■ Task objective
Lines from the one containing "The image size is (2536, 1456)." through the end of the data below are to be transcribed exactly; leave out all others.

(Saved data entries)
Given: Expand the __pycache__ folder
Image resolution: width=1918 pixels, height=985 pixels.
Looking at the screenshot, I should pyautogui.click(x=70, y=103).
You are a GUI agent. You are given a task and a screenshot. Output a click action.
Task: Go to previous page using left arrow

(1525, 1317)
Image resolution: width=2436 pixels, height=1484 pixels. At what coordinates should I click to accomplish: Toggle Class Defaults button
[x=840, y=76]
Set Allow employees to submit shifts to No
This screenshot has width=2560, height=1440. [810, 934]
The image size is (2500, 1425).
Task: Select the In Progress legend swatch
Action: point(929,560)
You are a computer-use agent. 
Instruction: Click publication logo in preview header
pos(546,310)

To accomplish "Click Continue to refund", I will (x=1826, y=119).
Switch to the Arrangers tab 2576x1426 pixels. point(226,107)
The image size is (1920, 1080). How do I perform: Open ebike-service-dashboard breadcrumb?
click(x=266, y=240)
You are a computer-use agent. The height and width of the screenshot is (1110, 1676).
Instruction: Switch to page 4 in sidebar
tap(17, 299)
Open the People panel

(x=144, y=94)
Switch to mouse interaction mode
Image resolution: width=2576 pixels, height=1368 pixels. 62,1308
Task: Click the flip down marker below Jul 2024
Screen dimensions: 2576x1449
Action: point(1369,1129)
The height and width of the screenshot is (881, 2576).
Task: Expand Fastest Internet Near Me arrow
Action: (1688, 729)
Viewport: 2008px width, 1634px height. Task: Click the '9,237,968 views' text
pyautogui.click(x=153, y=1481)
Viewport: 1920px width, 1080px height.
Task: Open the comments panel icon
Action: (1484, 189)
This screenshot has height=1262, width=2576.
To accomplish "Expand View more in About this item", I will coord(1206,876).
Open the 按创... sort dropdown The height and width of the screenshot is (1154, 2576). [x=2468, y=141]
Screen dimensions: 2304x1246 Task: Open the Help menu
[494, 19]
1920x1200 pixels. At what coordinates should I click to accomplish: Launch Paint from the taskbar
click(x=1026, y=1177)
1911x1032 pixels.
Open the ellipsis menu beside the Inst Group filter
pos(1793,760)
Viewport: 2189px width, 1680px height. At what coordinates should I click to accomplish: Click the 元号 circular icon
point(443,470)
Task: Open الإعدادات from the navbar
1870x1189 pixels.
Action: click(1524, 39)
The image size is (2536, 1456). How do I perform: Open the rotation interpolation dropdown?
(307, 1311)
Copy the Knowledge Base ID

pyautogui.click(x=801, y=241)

■ Completed task
The image size is (2536, 1456). How do I perform: Open the rotation interpolation dropdown?
(307, 1311)
Copy the Knowledge Base ID

pyautogui.click(x=801, y=241)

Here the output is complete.